(AVAILABLE DATA begins)
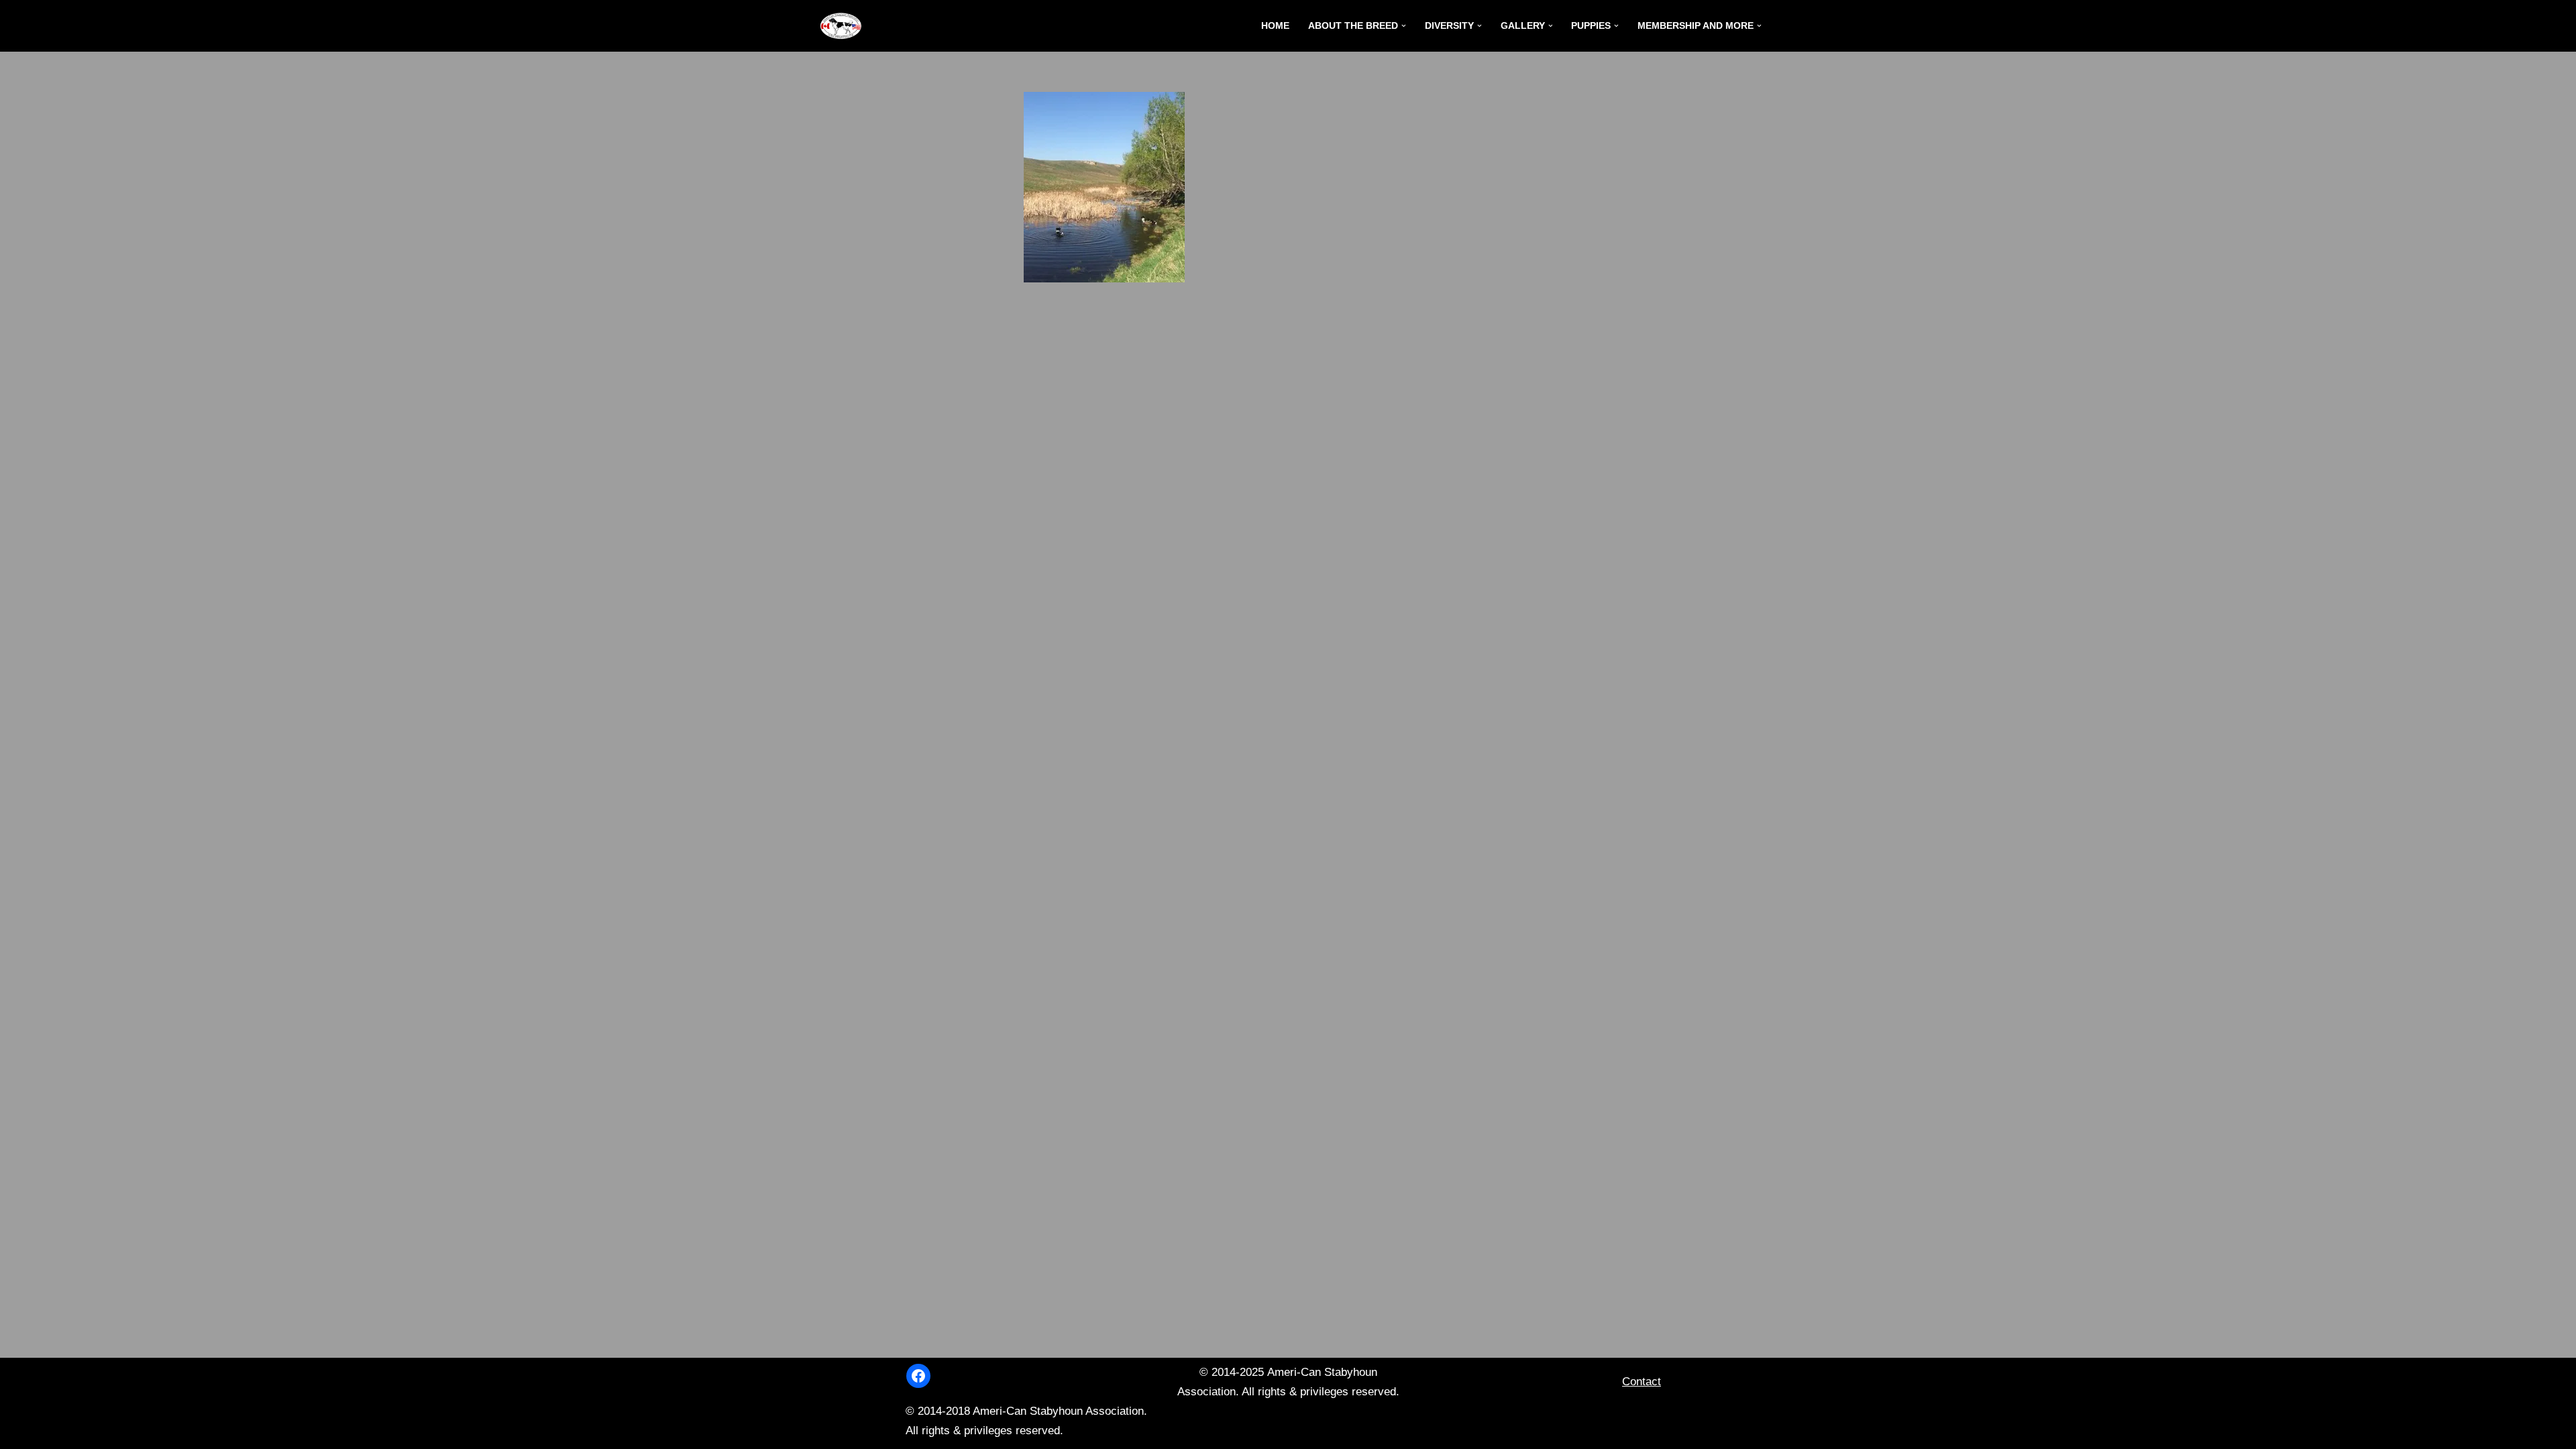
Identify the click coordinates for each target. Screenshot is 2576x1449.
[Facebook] (918, 1376)
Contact (1641, 1381)
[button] (1403, 25)
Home (1275, 26)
(AVAILABLE DATA ends)
- EXERCISE DETAILS
Please retype the records above exactly, excluding every picture.

- SOLUTION FOR THIS EXERCISE
Identify the click coordinates for each target. Screenshot is 2576x1449.
[Facebook] (918, 1376)
Contact (1641, 1381)
[button] (1403, 25)
Home (1275, 26)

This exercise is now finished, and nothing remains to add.